Background And Education
My primary field of interest is stable isotope applications to vertebrate paleontology and archaeology. I utilize stable isotopes in well preserved bones and teeth as proxies for ecological influences, diet, climate, demographics, and physiologic mechanisms. To this end I also study the preservation of vertebrate fossil material with an emphasis on the potential diagenetic alteration of original isotopic values.
In addition to my personal research I manage the Smithsonian MCI Stable Isotope Mass Spectrometry Laboratory which performs stable isotope analyses (C, N, O, H, S) for all Smithsonian units. I oversee all users of the facility, provide technical support, and consult on a variety of projects.
My current research focuses on reconstructing diet, mobility, and demographics in archeological populations through stable isotope data. I have been working with several North American 18th and 19th century sites to determine the best isotope markers for dietary preferences, region of origin, and social class. Additionally I have been collaborating on several other archaeological sites throughout the world investigating similar questions. My isotope lab also participates in numerous Smithsonian research projects examining climate, ecology, and provenance from a variety of materials.

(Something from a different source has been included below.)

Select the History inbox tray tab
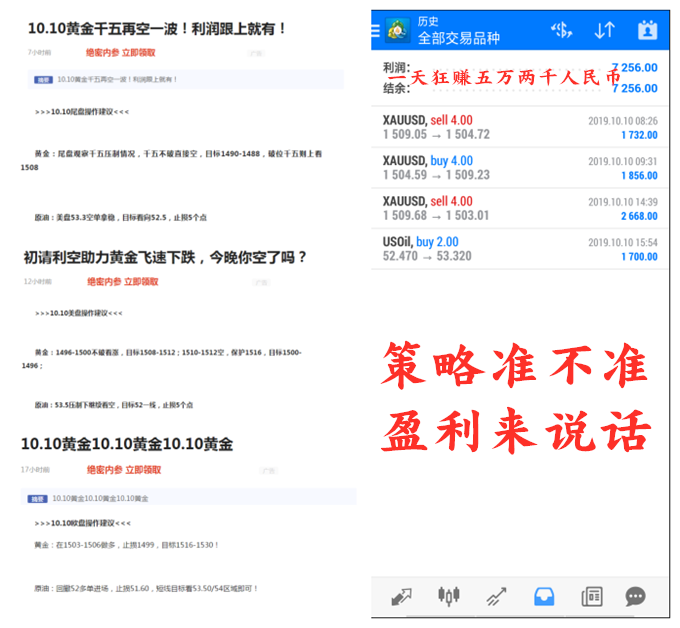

Another main area of my research analyzes the preservation of isotope signals in museum collections. I am currently collaborating on new methods for determining quality of bone preservation, including Raman spectroscopy, FTIR spectroscopy, and proteomics.
I am also examining the effect of different chemical preservation treatments on isotope values in bones and teeth. I am attempting to determine which treatments result in isotopic exchange between applied chemicals and the original bones/teeth.